Демидов и графиня прогуливались по лесу около часа. Её нежные поглаживания не прекращались, иногда она то соблазнительно заливалась смехом, открывая взору изящную шею, то призывно поглядывала сквозь густые ресницы. А когда речь заходила об Ольге, лицо ее становилось озабоченным с легкой дымкой печали в глазах.

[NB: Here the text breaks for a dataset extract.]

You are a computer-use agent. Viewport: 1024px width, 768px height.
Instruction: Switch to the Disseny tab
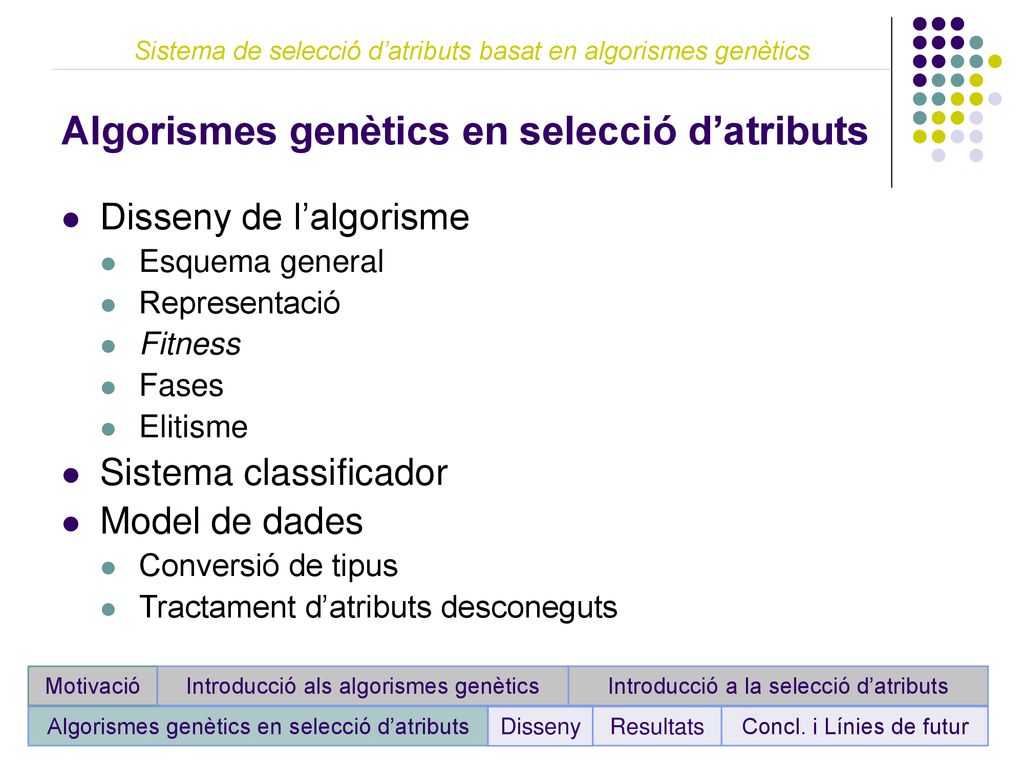(x=540, y=726)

– Вы знаете, дорогой Владимир Петрович, я и подумать не смела, что моя Олюшка может так себя показать перед всеми нами. Я каждый день ей твержу, что негоже это — миловаться с посторонним мужчиной, когда супруг твой ждёт от тебя ласки. А она все говорит в ответ, что чувствам она не в силах приказать, и томно вздыхает украдкой, и прячет какие-то письма то в молитвенник, то в карман, а вечером снова уходит. Если бы только могла я Вас утешить, милый мой Владимир Петрович!
Демидов, поджав губы, отвернулся и продолжал молчать. Сердце его разрывалось на части. Как смеет она любить кого-то другого?! Почему не его? Что он пишет ей в этих письмах, если она хранит их в своем молитвеннике?
– Сядьте со мною рядом, - ласково позвала Анна, указывая на каменную скамью возле тропы.
Он сел. Бедра их соприкоснулись друг с другом, и он поймал её взгляд.
– Вы позволите мне Вас утешить? – чуть слышно произнесла она.
– Премного Вам благодарен, любезная Анна Ивановна, за столь щедрое предложение. Вам известно, что я не могу позволить себе принять его. Брачные обеты для меня являются наиважнейшими.